American Express shares its latest leadership development programme, and how it will help strengthen their talent pool in Asia. By Sabrina Zolkifi.

American Express has never been a company to think inside the box and prides itself on being adaptable when faced with obstacles. Alex Kershaw, director of HR (Singapore Market Head) at American Express International says those two principles have been a result of strong leadership within the organisation.

“Breakthroughs occur at the edge of the comfort zone. An American Express leader welcomes new ideas, continually testing the ‘tried and true’,” says Kershaw. “We anticipate and act, refusing to wait until the future has happened.”

And because the world’s focus is now resting on Asia, it is in that vein Kershaw says the company decided to focus on developing leadership in the region. She shares one of the biggest challenges of facing the company’s leaders in Asia is driving and leading change.

As leaders, we need to embrace change and to take our teams along with us on this journey.
"We know that the human condition is often to fear and resist change, so our leaders need to understand their role as an enabler for change and growth and hone their change leadership skills,” she says.
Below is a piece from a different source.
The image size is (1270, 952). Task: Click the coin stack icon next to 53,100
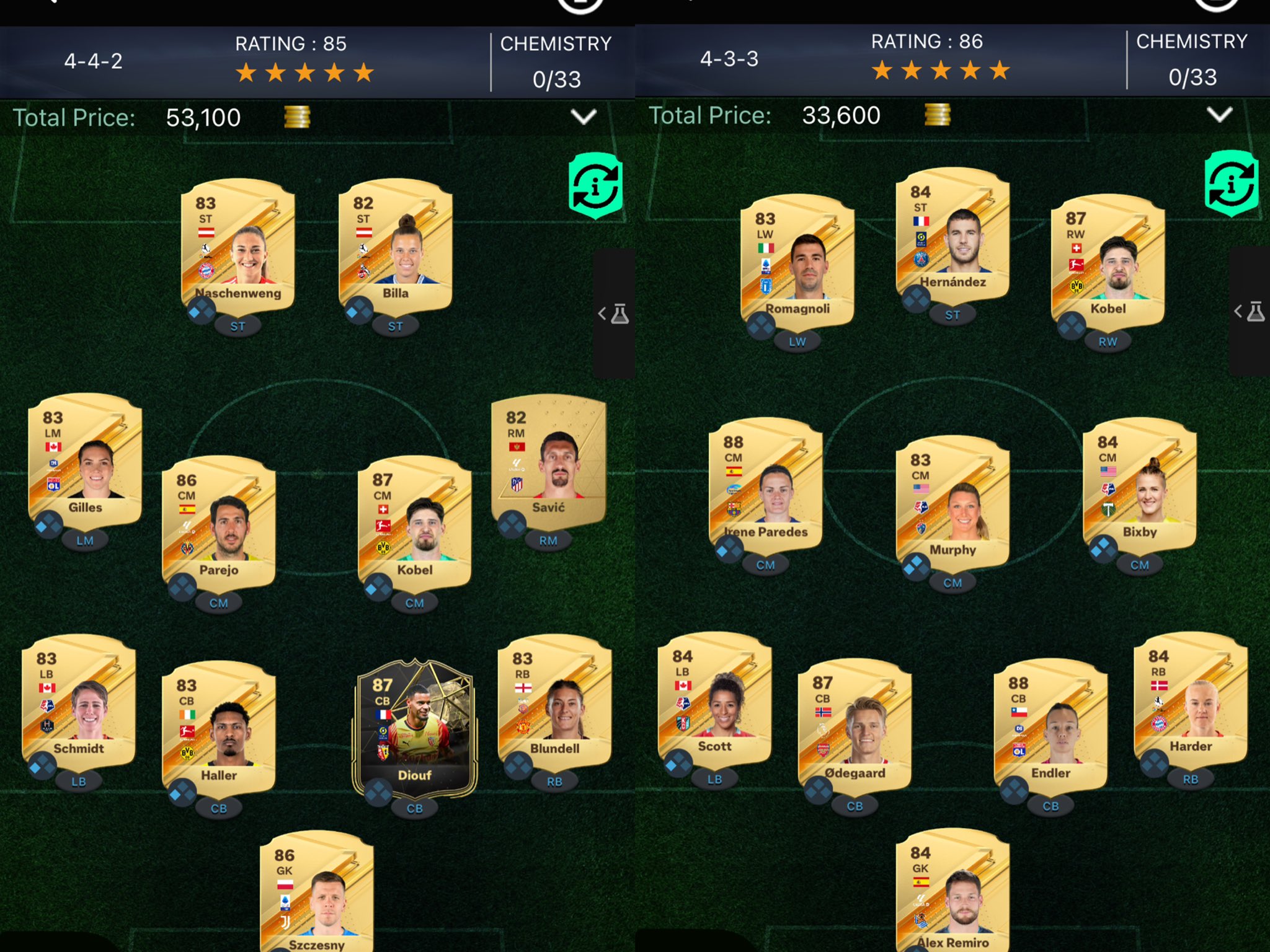pyautogui.click(x=297, y=117)
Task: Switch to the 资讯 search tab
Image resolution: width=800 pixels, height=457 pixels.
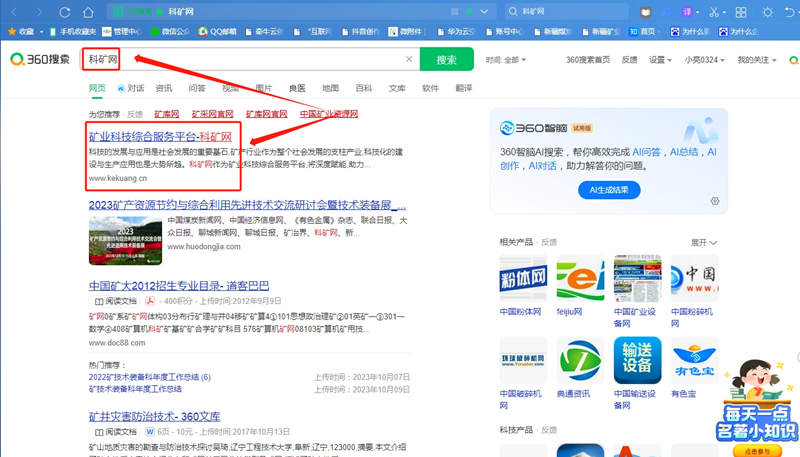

American Express boasts a dedicated global leadership team who plan ahead and anticipate leadership development requirements. Last year, the company also launched a new Global People Leader Learning Programme to support its development efforts.

“We are constantly listening to feedback from our leaders, and making improvements to existing programmes, whilst developing new programmes or content to meet the need of each leadership segment.”

But the company isn’t just fixed on developing leaders that will thrive in Asia.

“Increasingly, our leaders lead teams which are geographically dispersed, and we need to ensure we are building a culture and language of leadership which transcends cultural and geographic boundaries.”

Kershaw says the biggest driver behind providing tailored leadership development programmes was to provide “a solution that would meet their needs and give them the flexibility they need to learn at their own pace in their preferred style, in whatever part of the world they are in”.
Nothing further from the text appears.